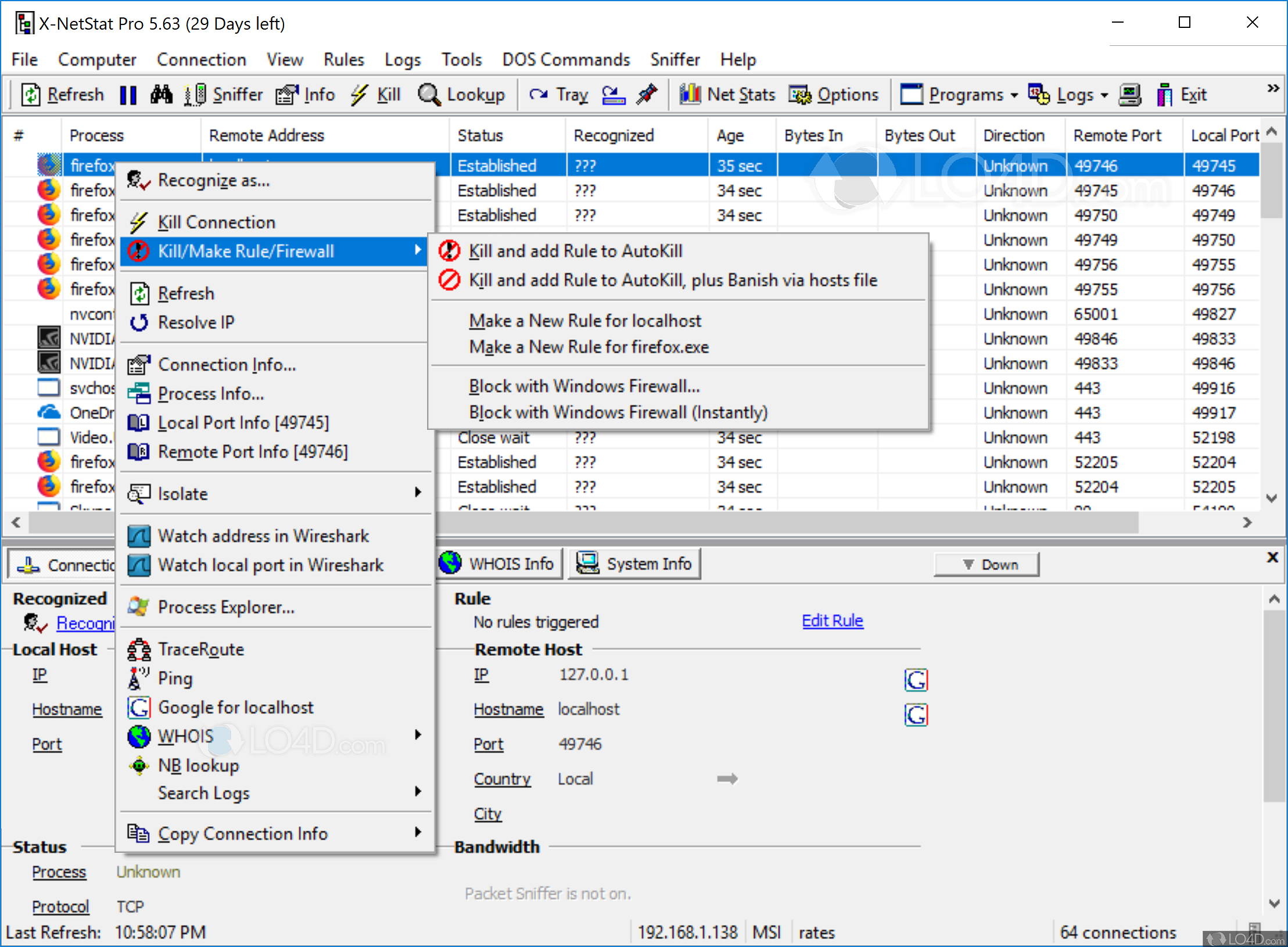Select Kill and add Rule to AutoKill
Screen dimensions: 1288x947
(x=575, y=251)
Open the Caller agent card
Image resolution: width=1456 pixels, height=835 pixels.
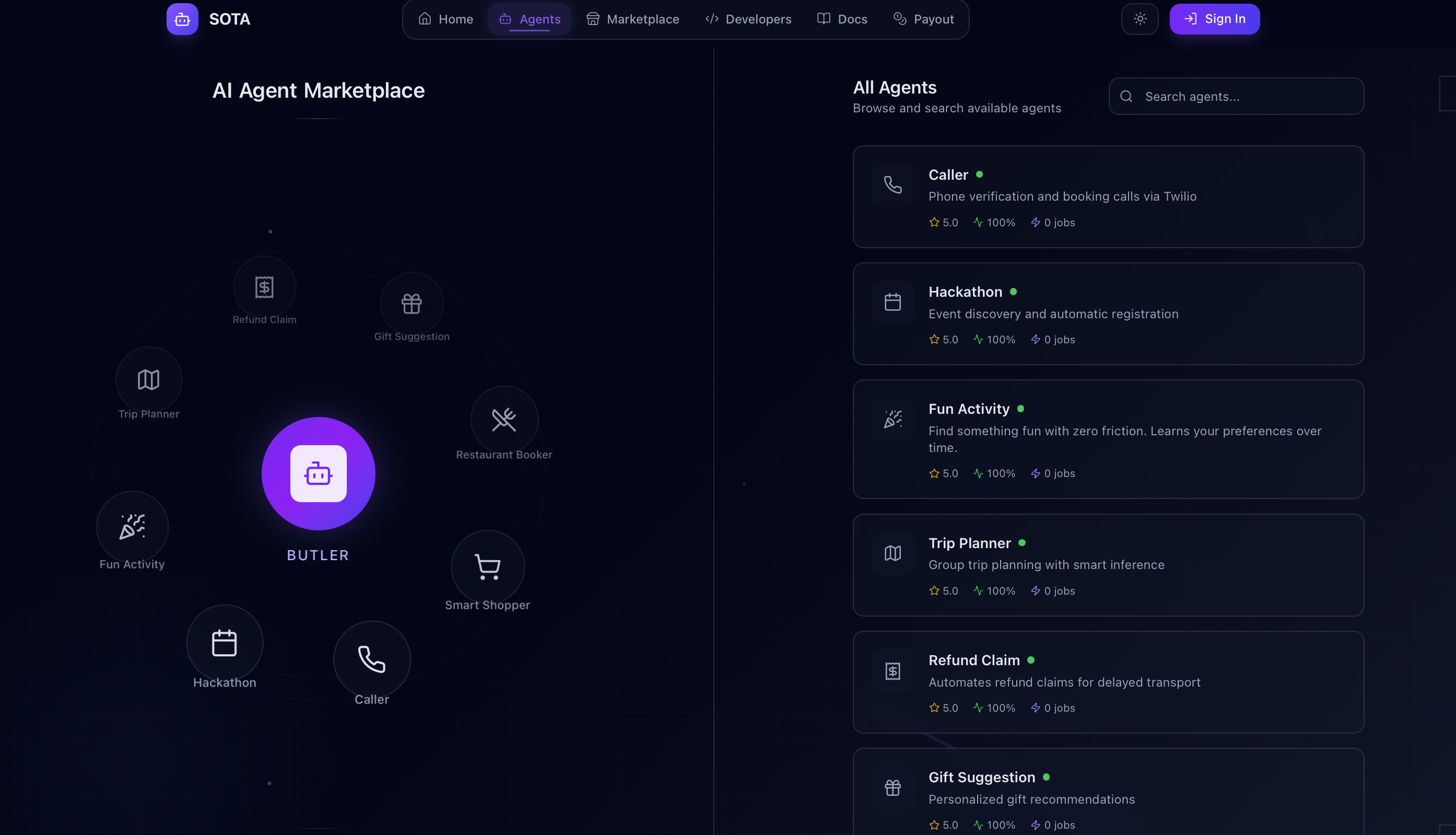click(x=1108, y=196)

——————

Exercise aim: Starting at the line that contains "Image resolution: width=1456", restate every line through the end of the records exactly as written, but leave the pictures out.

Result:
Image resolution: width=1456 pixels, height=835 pixels.
click(x=1108, y=196)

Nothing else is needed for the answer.